== Data to examine

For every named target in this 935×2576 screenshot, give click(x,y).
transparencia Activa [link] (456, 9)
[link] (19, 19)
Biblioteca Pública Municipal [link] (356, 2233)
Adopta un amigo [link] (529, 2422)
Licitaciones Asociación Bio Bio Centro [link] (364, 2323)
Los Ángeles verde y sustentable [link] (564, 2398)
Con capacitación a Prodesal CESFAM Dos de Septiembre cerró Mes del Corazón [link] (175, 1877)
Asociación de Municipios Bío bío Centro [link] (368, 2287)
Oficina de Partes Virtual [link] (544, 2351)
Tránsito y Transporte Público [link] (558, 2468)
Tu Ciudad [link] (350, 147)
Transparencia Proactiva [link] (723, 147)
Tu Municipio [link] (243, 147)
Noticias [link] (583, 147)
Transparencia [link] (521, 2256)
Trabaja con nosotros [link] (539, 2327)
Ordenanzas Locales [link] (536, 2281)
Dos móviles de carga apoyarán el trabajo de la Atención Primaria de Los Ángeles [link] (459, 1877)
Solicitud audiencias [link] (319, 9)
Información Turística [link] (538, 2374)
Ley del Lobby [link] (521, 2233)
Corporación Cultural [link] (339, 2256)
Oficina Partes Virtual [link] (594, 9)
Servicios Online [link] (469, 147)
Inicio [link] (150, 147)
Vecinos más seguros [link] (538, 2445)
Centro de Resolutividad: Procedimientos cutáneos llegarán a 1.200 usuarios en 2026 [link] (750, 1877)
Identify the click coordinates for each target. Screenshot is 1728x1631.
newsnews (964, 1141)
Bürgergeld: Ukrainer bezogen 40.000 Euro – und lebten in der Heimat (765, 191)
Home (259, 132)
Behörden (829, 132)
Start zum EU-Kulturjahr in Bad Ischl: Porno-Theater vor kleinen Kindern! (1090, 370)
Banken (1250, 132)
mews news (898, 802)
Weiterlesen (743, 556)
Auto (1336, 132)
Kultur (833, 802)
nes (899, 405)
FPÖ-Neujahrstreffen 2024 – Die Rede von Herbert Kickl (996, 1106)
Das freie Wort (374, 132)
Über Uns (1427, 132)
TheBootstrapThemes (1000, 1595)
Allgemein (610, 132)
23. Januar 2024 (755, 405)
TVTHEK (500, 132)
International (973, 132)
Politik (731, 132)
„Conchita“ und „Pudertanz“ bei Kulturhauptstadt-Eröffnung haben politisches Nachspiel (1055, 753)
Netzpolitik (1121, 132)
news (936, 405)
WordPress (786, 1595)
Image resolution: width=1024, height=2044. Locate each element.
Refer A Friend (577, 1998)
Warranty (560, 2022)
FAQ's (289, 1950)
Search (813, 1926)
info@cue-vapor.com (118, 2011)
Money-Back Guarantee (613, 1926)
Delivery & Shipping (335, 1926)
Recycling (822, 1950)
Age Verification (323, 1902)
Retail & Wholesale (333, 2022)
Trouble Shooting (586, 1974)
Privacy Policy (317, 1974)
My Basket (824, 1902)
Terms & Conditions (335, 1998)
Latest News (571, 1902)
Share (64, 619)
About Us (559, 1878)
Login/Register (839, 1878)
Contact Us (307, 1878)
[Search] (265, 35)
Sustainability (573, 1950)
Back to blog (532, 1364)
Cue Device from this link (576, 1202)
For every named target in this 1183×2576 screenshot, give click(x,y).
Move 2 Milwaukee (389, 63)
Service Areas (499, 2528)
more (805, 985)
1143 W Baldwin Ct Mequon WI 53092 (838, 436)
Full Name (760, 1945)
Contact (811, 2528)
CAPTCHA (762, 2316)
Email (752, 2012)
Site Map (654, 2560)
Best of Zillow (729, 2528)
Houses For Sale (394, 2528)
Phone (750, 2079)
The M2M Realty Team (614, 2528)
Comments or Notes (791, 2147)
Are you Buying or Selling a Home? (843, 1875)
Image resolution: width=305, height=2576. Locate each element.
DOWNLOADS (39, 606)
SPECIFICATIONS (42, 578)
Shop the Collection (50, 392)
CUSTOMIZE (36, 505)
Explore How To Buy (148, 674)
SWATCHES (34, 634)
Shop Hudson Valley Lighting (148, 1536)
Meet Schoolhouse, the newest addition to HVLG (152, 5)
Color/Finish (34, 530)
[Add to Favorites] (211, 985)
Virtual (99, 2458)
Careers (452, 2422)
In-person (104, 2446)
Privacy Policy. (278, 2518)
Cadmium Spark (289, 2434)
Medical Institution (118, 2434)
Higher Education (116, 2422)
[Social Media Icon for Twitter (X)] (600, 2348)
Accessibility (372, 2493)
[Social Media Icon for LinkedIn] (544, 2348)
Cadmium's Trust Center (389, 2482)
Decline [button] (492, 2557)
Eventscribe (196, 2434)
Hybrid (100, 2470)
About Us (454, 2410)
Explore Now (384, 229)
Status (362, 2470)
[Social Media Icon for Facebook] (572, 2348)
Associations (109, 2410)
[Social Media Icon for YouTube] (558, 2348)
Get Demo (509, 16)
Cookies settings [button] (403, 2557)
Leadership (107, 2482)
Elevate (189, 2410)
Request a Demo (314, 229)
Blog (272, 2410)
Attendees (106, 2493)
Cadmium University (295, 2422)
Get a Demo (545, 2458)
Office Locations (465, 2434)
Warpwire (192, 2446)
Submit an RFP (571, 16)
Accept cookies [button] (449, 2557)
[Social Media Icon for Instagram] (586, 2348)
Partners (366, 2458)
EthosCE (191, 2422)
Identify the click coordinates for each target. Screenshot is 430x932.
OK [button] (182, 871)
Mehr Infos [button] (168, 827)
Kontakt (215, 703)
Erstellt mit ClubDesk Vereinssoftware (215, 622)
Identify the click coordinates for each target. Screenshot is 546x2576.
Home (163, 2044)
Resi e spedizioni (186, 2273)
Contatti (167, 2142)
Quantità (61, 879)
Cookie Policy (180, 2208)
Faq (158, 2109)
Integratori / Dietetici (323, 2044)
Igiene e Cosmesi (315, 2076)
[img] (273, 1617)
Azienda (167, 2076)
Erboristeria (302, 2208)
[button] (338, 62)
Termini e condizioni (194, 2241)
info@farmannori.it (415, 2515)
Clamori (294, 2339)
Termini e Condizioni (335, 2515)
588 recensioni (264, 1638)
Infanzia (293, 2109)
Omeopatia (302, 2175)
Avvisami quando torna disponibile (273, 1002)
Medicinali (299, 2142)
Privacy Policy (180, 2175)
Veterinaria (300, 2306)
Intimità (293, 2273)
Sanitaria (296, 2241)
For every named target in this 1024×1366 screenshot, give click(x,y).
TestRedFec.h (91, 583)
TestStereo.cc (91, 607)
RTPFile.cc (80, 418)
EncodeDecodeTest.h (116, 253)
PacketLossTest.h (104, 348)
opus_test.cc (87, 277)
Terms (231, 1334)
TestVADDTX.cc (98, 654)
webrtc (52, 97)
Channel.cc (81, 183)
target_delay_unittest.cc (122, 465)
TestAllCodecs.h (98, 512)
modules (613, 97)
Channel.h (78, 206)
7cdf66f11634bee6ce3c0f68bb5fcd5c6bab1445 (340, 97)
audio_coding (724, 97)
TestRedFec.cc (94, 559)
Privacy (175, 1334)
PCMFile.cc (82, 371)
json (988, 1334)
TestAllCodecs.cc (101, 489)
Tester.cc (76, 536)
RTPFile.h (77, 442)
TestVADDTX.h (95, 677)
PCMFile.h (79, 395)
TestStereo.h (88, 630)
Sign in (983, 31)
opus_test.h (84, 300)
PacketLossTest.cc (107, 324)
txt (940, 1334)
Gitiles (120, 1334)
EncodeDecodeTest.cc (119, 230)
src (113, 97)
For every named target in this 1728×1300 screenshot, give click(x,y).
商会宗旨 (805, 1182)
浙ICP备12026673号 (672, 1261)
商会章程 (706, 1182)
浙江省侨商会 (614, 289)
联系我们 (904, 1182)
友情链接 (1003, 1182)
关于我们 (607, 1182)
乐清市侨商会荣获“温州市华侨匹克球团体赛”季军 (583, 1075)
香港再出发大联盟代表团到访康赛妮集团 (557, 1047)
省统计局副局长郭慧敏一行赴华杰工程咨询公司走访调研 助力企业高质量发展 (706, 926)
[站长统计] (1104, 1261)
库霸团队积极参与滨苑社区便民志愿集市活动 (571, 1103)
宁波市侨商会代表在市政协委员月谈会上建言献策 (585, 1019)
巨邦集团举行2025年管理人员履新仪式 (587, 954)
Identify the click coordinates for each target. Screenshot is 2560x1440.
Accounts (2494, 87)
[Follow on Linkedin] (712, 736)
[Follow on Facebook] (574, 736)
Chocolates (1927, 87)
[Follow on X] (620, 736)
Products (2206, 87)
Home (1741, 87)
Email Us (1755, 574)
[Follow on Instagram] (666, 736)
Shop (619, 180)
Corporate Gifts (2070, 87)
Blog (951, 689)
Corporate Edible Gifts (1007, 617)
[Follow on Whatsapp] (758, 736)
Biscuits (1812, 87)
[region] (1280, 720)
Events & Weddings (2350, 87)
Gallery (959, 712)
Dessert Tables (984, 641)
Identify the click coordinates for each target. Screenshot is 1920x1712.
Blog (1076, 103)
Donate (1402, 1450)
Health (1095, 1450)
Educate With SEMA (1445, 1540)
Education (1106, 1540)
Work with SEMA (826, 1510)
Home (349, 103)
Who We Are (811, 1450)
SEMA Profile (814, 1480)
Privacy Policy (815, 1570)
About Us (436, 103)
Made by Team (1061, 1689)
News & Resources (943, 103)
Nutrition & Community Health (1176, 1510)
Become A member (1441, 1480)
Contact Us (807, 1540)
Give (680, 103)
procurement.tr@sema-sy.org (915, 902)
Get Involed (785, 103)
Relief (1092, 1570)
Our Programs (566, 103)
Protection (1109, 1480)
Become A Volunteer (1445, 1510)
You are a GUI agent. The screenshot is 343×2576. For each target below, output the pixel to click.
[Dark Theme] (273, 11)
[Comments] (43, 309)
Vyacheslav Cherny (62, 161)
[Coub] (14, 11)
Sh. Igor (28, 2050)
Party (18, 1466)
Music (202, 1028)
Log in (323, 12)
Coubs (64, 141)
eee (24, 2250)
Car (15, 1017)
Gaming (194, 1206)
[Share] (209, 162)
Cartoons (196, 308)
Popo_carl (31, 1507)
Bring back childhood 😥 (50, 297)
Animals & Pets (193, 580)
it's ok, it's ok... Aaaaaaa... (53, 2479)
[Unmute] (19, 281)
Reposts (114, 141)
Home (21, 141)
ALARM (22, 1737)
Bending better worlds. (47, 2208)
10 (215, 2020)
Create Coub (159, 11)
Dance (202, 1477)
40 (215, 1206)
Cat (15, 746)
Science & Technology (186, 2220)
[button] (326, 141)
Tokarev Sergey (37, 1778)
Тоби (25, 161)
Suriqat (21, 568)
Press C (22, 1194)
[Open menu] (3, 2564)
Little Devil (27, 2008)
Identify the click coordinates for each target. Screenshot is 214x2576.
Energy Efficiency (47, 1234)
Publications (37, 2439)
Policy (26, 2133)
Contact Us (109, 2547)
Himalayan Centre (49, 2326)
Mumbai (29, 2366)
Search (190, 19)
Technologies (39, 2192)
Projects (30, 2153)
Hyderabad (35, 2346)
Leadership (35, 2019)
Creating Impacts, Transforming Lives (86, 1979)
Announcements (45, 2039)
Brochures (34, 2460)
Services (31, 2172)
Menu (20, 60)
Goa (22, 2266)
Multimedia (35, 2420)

====

> [Description of the task]: The required output is the exact run of lines from the beginning of the listing above to the line that contains "Licitaciones Asociación Bio", inclusive of both.

> [Answer to the exercise]:
For every named target in this 935×2576 screenshot, give click(x,y).
transparencia Activa [link] (456, 9)
[link] (19, 19)
Biblioteca Pública Municipal [link] (356, 2233)
Adopta un amigo [link] (529, 2422)
Licitaciones Asociación Bio Bio Centro [link] (364, 2323)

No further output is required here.